Mon père me disait souvent que le premier public c'est l'ami.
Cette personne que l'on ne veut pas épater mais motiver.

Cela est flagrant dans la série des travaux à 4 mains.
Il ne reste de cela que quelques dessins et deux tableaux.
L'un est au Centre Pompidou, un grand Victor avec un petit Roberto dedans.
Et l'autre est devant vous : un grand Matta avec un petit Brauner dedans.

Ce tableau est particulièrement visionnaire de ce que le monde deviendra lorsque nos esprits seront monopolisés par les écrans.

Et le petit rayonne plus que le grand.
Car le grand autorise le petit à briller.

C'est cela aussi l'amitié: permettre à l'autre d'illuminer d'avantage.
L'art nous sert à cela, quand il est là."

(Ramuntcho Matta, juin 2011, à propos de l’amitié qui unissait Victor Brauner à son père Roberto Matta)

Cette toile monumentale de 1956 est le fruit d’un travail de collaboration entre Roberto Matta et Victor Brauner.

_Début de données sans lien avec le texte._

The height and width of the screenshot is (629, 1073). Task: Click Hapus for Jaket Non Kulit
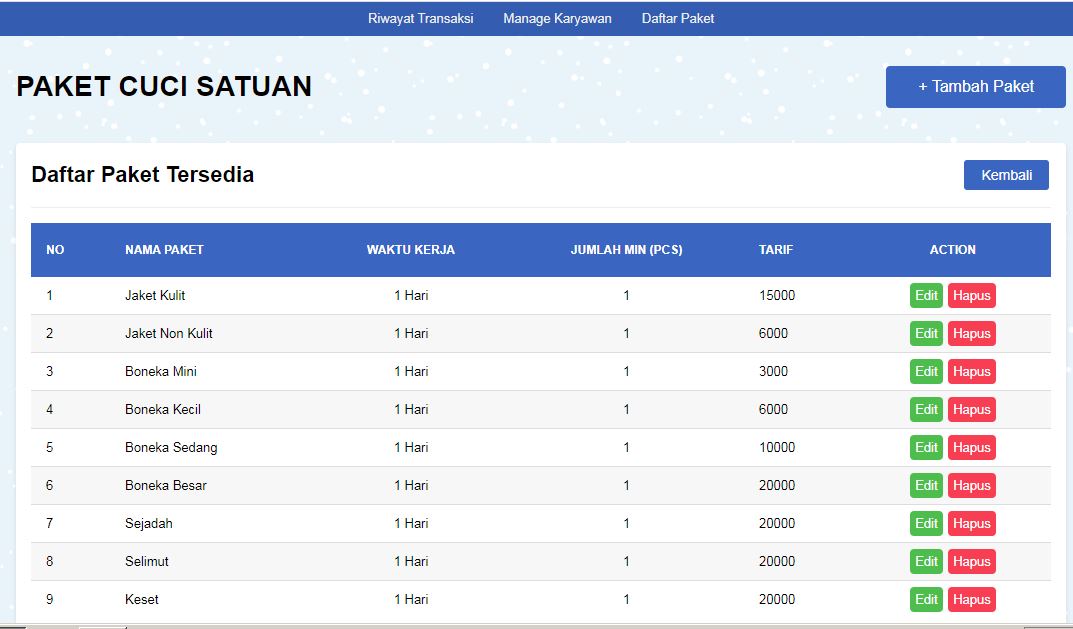971,333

Les deux peintres, tous deux exclus du groupe surréaliste, étaient unis par une profonde amitié et partageait une aspiration commune : éveiller la sensibilité du spectateur afin de lui permettre de dépasser le monde des apparences et d’accéder à une réalité cachée.

Innervision est le pendant d’Intervision, œuvre également peinte à quatre mains l’année précédente et désormais conservée au sein de la collection du Musée National d’Art Moderne. Toutes deux furent exposées à la galerie Dragon à Paris en 1956.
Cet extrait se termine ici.